Today the Shadow Brexit Secretary will confirm that the party is set to oppose Theresa May’s Chequers deal, having determined that it cannot meet Labour’s “six tests”. More importantly though, he will say “if we cannot get a General Election Labour must support all options remaining on the table, including campaigning for a public vote”. This position, agreed late on Sunday night, is expected to be ratified by conference delegates today.

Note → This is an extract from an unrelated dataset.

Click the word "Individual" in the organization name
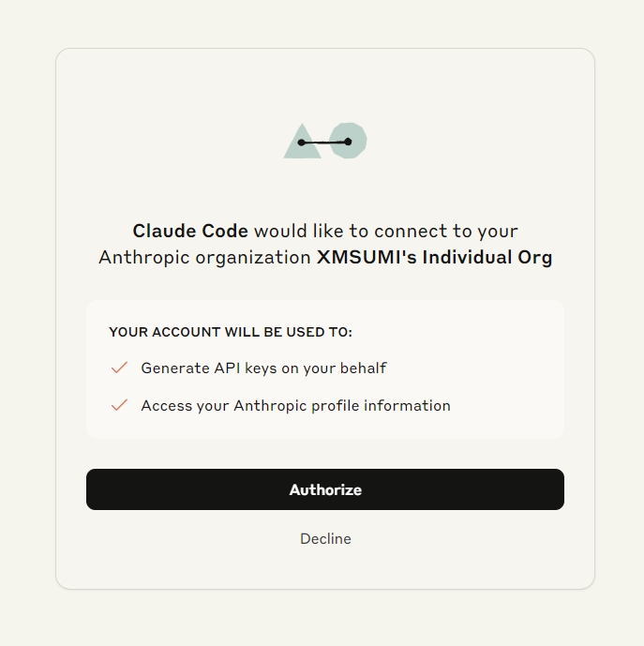 [x=467, y=257]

The wording “all options remaining on the table” signals a shift in Party policy. Corbyn had previously ruled out another referendum, saying he’d much rather the issue be resolved at a General Election. But he has buckled to grassroots and union pressure – who are overwhelmingly Remain supporters – and vowed to respect the decision of party members. This edges the party definitively in the direction of a second referendum as they have promised to oppose a “blind Brexit”, ruling out support for a “no deal” and what they see as a vague fudge in the form of Chequers.

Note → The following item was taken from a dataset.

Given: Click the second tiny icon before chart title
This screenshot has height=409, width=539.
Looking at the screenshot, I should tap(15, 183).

Interestingly, this new position could set the Labour membership (and therefore Momentum) off on a collision course towards Corbyn and McDonnell, who fear the impact on the party’s support in leave-voting areas if it appears to be seeking to overturn the referendum result.
Before the policy has even been put to the conference floor the tension and splits right at the top are plain to see. Despite supposedly agreeing to the “all options” option on Sunday night, McDonnell signalled that he would try to thwart the move, saying at a fringe yesterday morning that any second EU referendum would only be on the terms of the Brexit deal itself – not on whether to reverse the original decision to leave. A classic 180 turn.

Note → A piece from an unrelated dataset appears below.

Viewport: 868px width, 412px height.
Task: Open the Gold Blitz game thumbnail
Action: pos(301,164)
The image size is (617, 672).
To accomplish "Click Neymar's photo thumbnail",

This sparked an outcry from other senior Labour figures and activists, which prompted him to clarify later in the day that all options were indeed still on the table, a point reinforced by Keir Starmer. A full 360.
Sir Keir will say today that Labour has a message for the Prime Minister: “If your party wants to tear itself apart, that’s fine, but you’re not taking our country with you”. But it might not be just the Tories that have got themselves in a tangle. Will Labour’s new position pit the “Oh Jeremy Corbyn-ers” against the man himself?